◆ **What needs to be done**
From the first line to the last, set down the material exactly, leaving out its pictures.

• • • •

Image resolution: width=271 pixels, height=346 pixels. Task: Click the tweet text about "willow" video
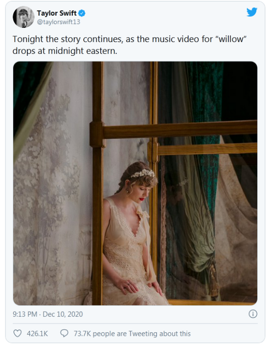point(130,45)
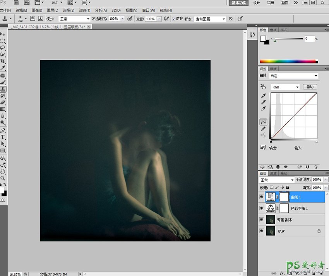The height and width of the screenshot is (276, 329).
Task: Switch to the 基本功能 workspace button
Action: pyautogui.click(x=239, y=3)
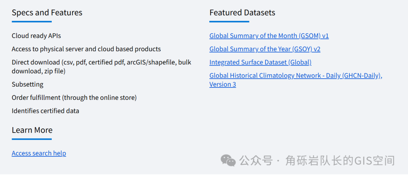Open Integrated Surface Dataset (Global) link
The width and height of the screenshot is (408, 177).
[260, 62]
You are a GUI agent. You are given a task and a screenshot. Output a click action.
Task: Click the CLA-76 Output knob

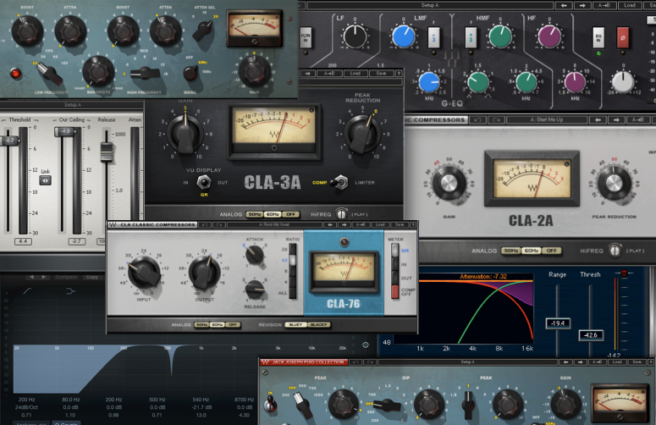pos(203,273)
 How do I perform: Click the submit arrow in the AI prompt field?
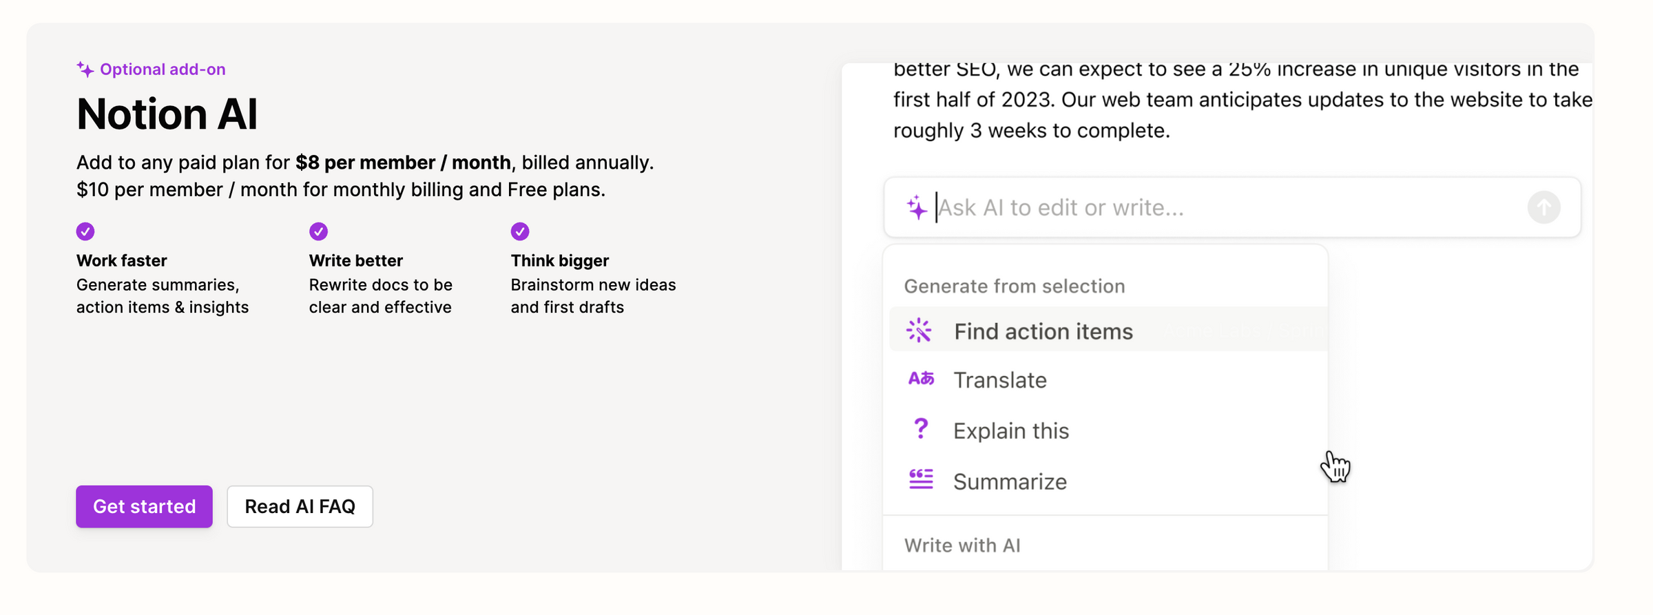pos(1544,207)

• • • •

◆ **Solution to the exercise**
Image resolution: width=271 pixels, height=346 pixels. Task: Click the tweet text about "willow" video
point(130,45)
The height and width of the screenshot is (276, 329).
Task: Switch to the 基本功能 workspace button
Action: pyautogui.click(x=239, y=3)
Open Integrated Surface Dataset (Global) link
The width and height of the screenshot is (408, 177).
[260, 62]
You are a GUI agent. You are given a task and a screenshot. Output a click action.
Task: Click the CLA-76 Output knob

pos(203,273)
 How do I perform: Click the submit arrow in the AI prompt field?
pos(1544,207)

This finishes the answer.